The one-time leading man tells the Advocate:

Rc You were a wildly successful closeted actor during a period of time when coming out was unheard of, but the climate of acceptance has significantly changed in recent years. How do you feel about gay actors who still remain closeted as we near 2011?

"It’s complicated. There’s still a tremendous amount of homophobia in our culture. It’s regrettable, it’s stupid, it’s heartless, and it’s immoral, but there it is. For an actor to be working is a kind of miracle, because most actors aren’t, so it’s just silly for a working actor to say, “Oh, I don’t care if anybody knows I’m gay” — especially if you’re a leading man. Personally, I wouldn’t advise a gay leading man–type actor to come out."

When can a leading man come out — when he’s 69 and promoting a memoir?

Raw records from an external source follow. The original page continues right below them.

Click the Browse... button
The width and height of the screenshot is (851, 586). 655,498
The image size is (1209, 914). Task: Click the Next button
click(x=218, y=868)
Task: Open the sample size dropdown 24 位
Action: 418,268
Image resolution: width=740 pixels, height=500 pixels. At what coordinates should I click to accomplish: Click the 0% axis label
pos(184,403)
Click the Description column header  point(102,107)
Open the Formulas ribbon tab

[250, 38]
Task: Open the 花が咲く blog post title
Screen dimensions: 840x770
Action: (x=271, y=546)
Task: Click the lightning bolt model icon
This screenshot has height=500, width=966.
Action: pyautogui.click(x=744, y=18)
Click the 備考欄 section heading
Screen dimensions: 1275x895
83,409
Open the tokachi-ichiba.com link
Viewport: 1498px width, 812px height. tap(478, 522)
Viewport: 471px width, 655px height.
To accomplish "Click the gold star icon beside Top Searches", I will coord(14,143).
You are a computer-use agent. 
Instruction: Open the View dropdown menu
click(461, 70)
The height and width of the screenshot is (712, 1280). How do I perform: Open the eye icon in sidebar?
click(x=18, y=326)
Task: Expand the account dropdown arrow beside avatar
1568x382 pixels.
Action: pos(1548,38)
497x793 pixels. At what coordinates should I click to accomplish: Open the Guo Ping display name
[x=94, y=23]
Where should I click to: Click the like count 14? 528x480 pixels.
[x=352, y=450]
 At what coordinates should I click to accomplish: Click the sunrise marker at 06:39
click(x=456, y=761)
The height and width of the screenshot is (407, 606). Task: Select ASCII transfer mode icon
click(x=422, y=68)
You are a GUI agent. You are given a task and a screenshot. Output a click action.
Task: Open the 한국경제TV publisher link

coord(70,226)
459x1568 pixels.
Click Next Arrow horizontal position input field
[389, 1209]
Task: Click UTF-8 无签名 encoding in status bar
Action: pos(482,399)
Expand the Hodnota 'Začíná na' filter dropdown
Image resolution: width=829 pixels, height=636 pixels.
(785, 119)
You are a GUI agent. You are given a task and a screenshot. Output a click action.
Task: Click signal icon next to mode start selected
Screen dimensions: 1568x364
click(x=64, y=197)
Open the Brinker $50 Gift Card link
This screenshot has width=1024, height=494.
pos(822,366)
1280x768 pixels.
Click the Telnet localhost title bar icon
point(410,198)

"I have no idea. Despite all the wonderful advances that have been made, it’s still dangerous for an actor to talk about that in our extremely misguided culture. Look at what happened in California with Proposition 8. Please, don’t pretend that we’re suddenly all wonderfully, blissfully accepted."

Chamberlain was outed by French magazine Nous Deux in 1989 but only publicly came out in his 2003 autobiography, Shattered Love, at the age of 69.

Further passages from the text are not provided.